Я была в своей комнате. Приходит папа, а я молюсь. Он говорит: «Маня, ты что делаешь?» – «Молюсь, папа». – «Так ты о чем молишься-то?» – «Чтоб все было хорошо». – «Слушай, ты помнишь, вчера пришла с учительского собрания и опять, говоришь, тетради не проверила, а завтра надо будет проверять другие. Вот ты остановись на этом: ты молишься, а если бы высидела ночь, все проверила, тогда бы и сделала большое дело, нравственное, сильное дело. Если хочешь, это было бы угодно Богу, чтоб ты над собой работала, а не то, чтоб ты кланялась, просила у Него помощи. Надо не просить, а на себя обращать внимание, на свои поступки. Собой займись, за собой следи, пусть это будет твоей верой».

У него и в духовной жизни села направление было такое же. Приходит как-то женщина, бросается папе в ноги: «Батюшко, спаси, ведь Иван-то мне жизни не дает, измучил всю, избил, мне и жить невозможно. Помолись за меня». – «Садись, Елизавета, скажи, как вы живете». – «Вот он приходит, батюшко, пьяной, орет, а я его брошу, последний раз даже из ковша водой облила». – «Слушай, давай-ко порассуждаем. Вот пришел он пьяный, так ты его не ругай, а возьми в чулан сведи, скажи, мол, – ляг на диван, выспись. Если голоден, так дай ему поесть что-нибудь. Пусть он бурчит, ты его накорми и оставь. Понаблюдай за собой. Не ругайся, спокойно делай свое дело. Станет-то трезвый, не будет ведь тогда тебя бить?» – «Нет, не будет». – «Зачем же ты его сердишь-то. Ты изменись, а не Ивана ругай. Что я буду молиться об Иване, дело-то в тебе, в том, как ты к нему относишься».

---+---

* **Формулировка задания 1**
Процитируйте исходный текст целиком, без каких-либо изменений.

* **Содержимое набора данных**
---+---

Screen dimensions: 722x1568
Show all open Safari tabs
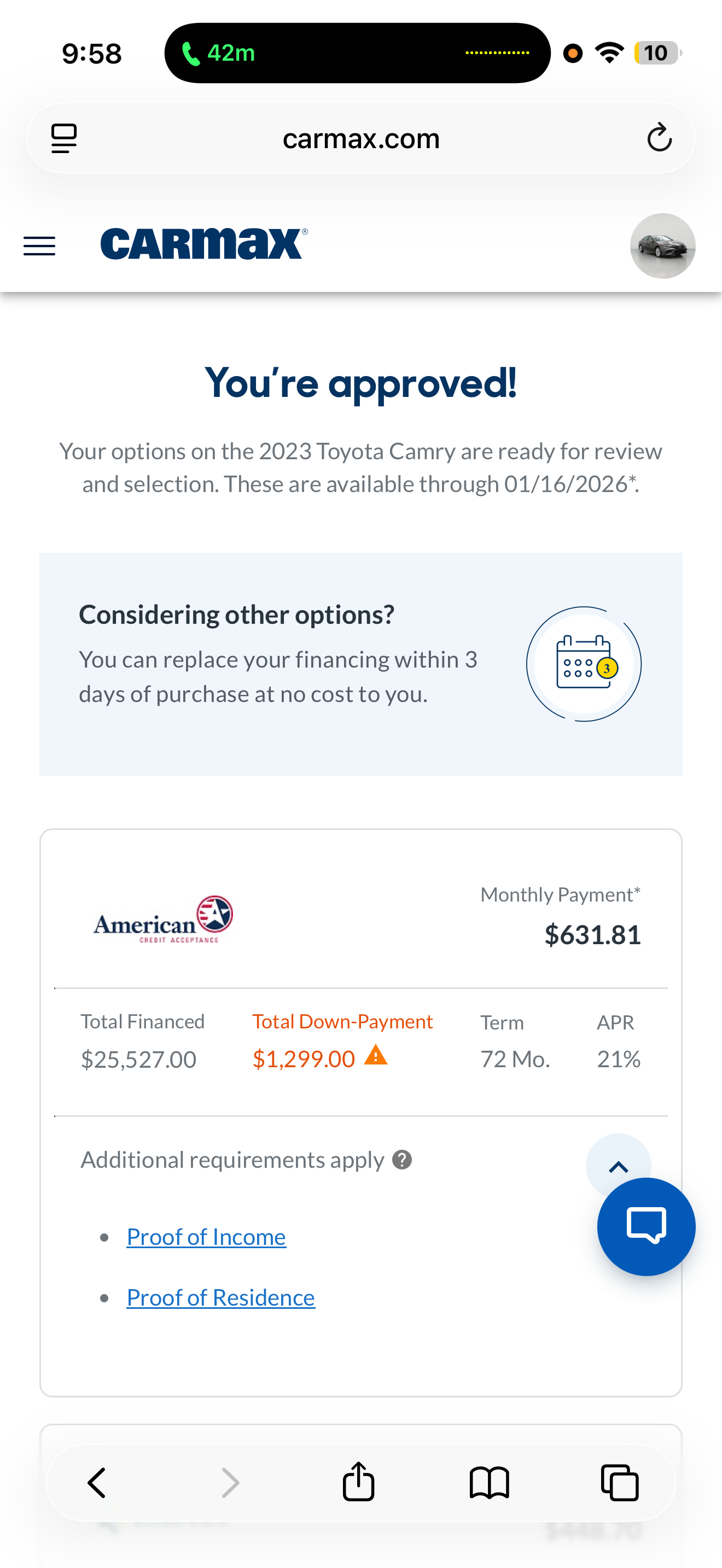(620, 1482)
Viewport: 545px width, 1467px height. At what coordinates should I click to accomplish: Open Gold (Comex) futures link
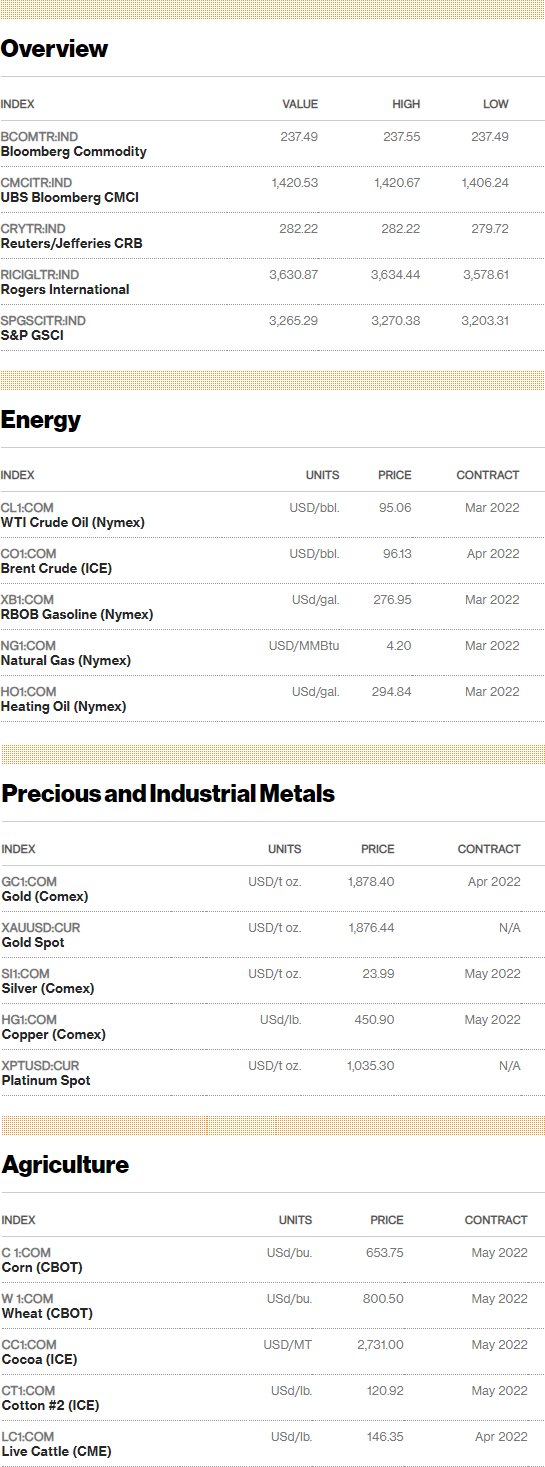[x=45, y=897]
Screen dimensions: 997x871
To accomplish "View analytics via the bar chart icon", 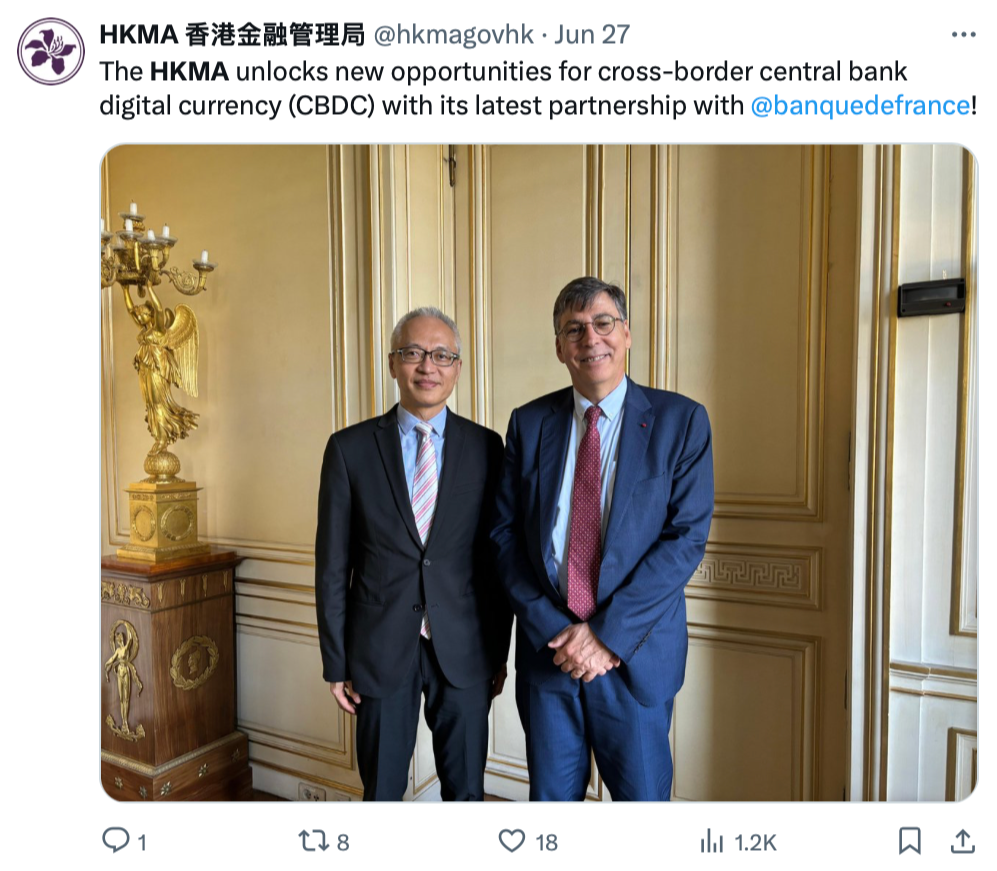I will [712, 841].
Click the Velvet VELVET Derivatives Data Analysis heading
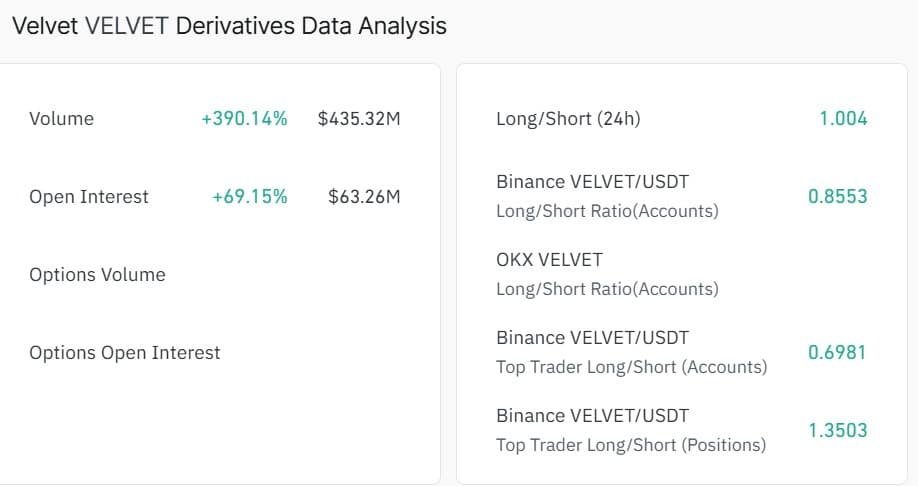 229,26
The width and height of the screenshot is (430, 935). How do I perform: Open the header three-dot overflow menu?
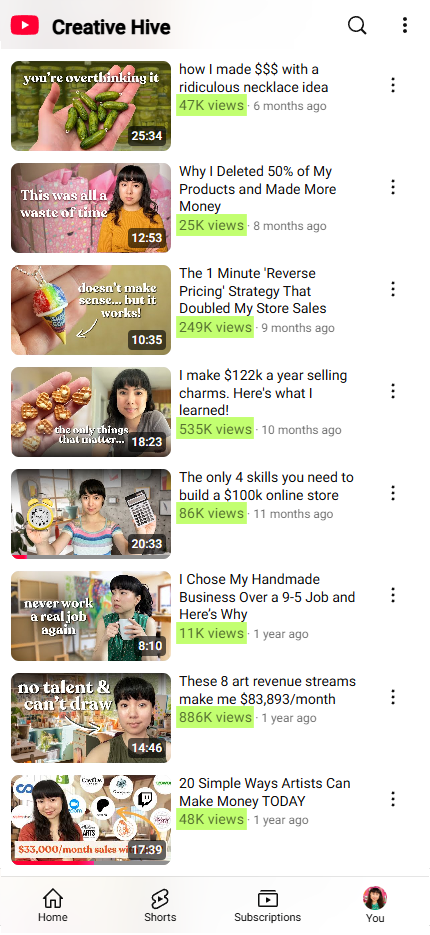tap(404, 25)

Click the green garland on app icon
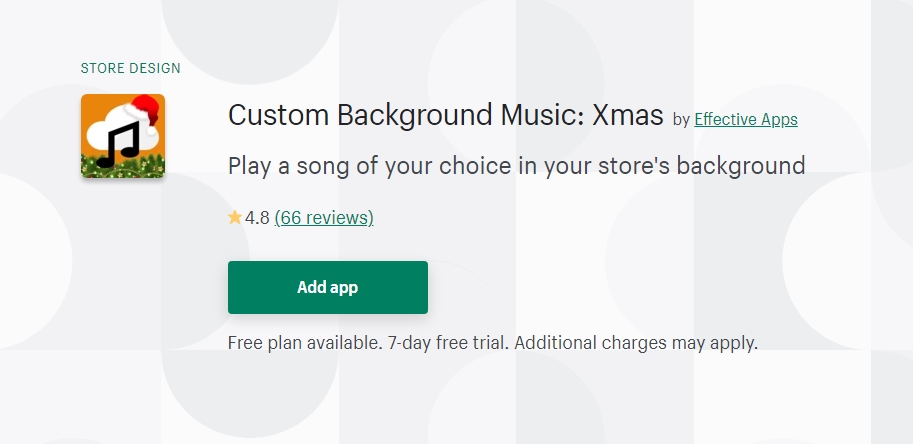pyautogui.click(x=123, y=165)
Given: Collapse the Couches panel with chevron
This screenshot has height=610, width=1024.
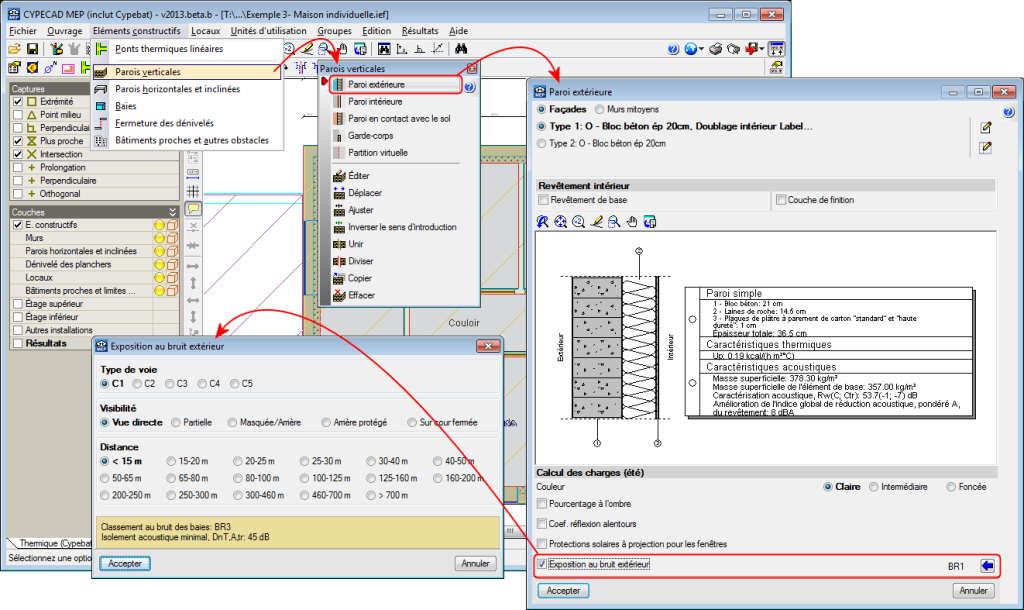Looking at the screenshot, I should 172,212.
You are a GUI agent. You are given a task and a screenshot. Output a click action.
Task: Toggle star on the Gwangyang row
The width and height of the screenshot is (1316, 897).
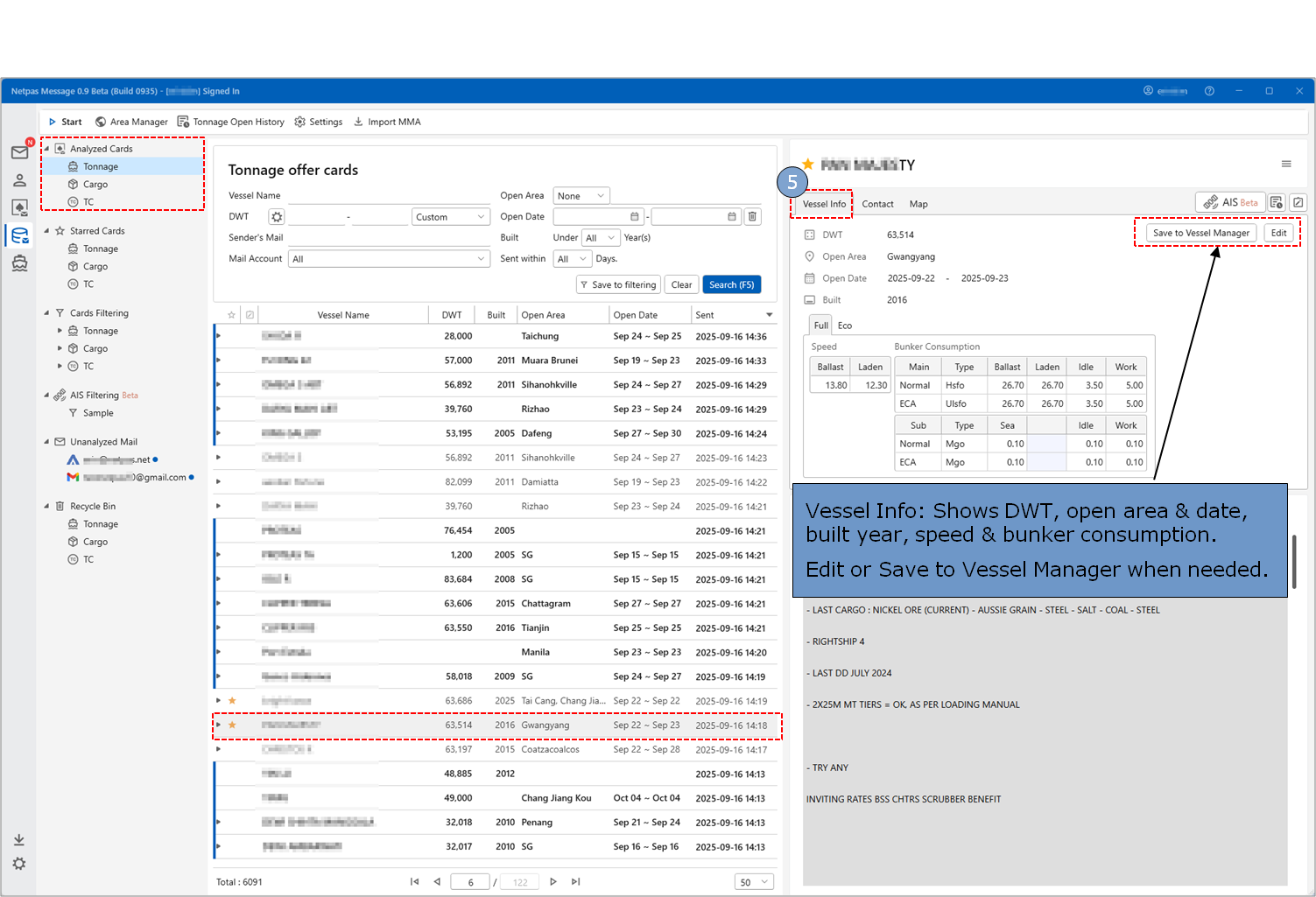coord(232,725)
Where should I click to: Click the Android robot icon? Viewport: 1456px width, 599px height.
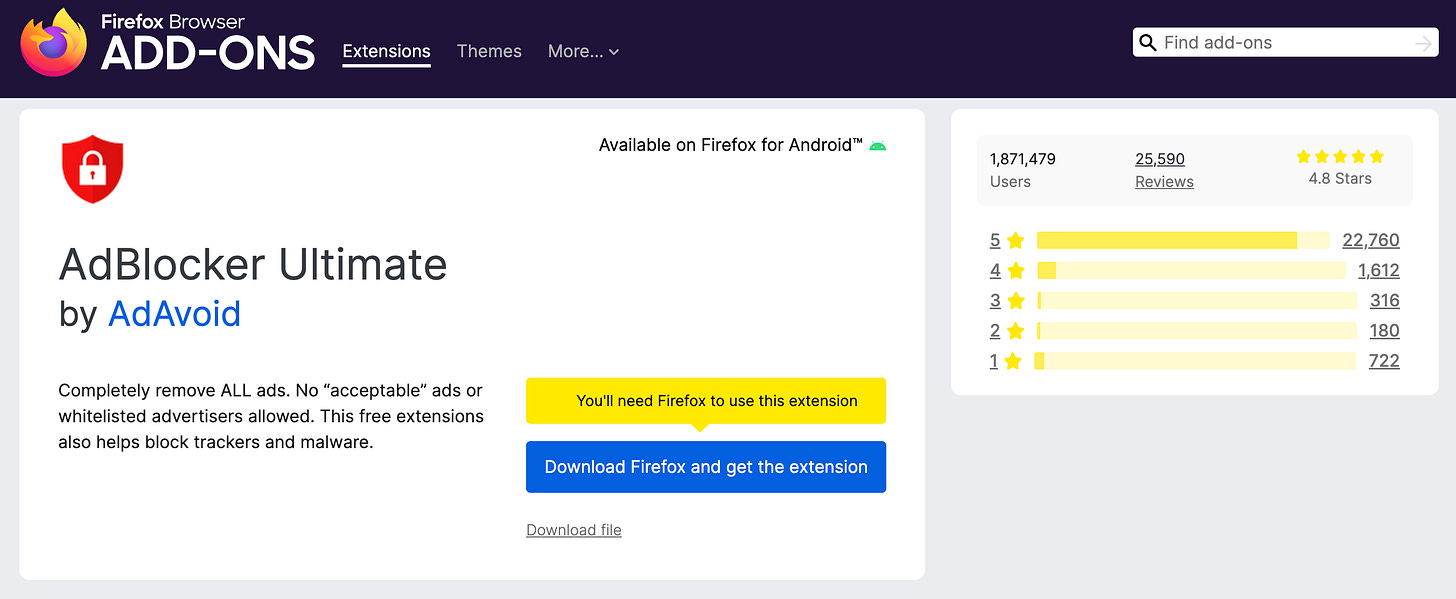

---+---

* **Формулировка задания 2**
Выведите без изменений участок записей от строки, содержащей «Click the Velvet», до конца записей включительно. Изображения в ответ не включайте.

* **Верный результат 1**
Я была в своей комнате. Приходит папа, а я молюсь. Он говорит: «Маня, ты что делаешь?» – «Молюсь, папа». – «Так ты о чем молишься-то?» – «Чтоб все было хорошо». – «Слушай, ты помнишь, вчера пришла с учительского собрания и опять, говоришь, тетради не проверила, а завтра надо будет проверять другие. Вот ты остановись на этом: ты молишься, а если бы высидела ночь, все проверила, тогда бы и сделала большое дело, нравственное, сильное дело. Если хочешь, это было бы угодно Богу, чтоб ты над собой работала, а не то, чтоб ты кланялась, просила у Него помощи. Надо не просить, а на себя обращать внимание, на свои поступки. Собой займись, за собой следи, пусть это будет твоей верой».

У него и в духовной жизни села направление было такое же. Приходит как-то женщина, бросается папе в ноги: «Батюшко, спаси, ведь Иван-то мне жизни не дает, измучил всю, избил, мне и жить невозможно. Помолись за меня». – «Садись, Елизавета, скажи, как вы живете». – «Вот он приходит, батюшко, пьяной, орет, а я его брошу, последний раз даже из ковша водой облила». – «Слушай, давай-ко порассуждаем. Вот пришел он пьяный, так ты его не ругай, а возьми в чулан сведи, скажи, мол, – ляг на диван, выспись. Если голоден, так дай ему поесть что-нибудь. Пусть он бурчит, ты его накорми и оставь. Понаблюдай за собой. Не ругайся, спокойно делай свое дело. Станет-то трезвый, не будет ведь тогда тебя бить?» – «Нет, не будет». – «Зачем же ты его сердишь-то. Ты изменись, а не Ивана ругай. Что я буду молиться об Иване, дело-то в тебе, в том, как ты к нему относишься».

* **Верный результат 2**
Click the Velvet VELVET Derivatives Data Analysis heading
 229,26
The width and height of the screenshot is (430, 935). How do I perform: Open the header three-dot overflow menu?
tap(404, 25)

Click the green garland on app icon
pyautogui.click(x=123, y=165)
Given: Collapse the Couches panel with chevron
This screenshot has height=610, width=1024.
Looking at the screenshot, I should 172,212.
You are a GUI agent. You are given a task and a screenshot. Output a click action.
Task: Toggle star on the Gwangyang row
The width and height of the screenshot is (1316, 897).
coord(232,725)
Where should I click to: Click the Android robot icon? Viewport: 1456px width, 599px height.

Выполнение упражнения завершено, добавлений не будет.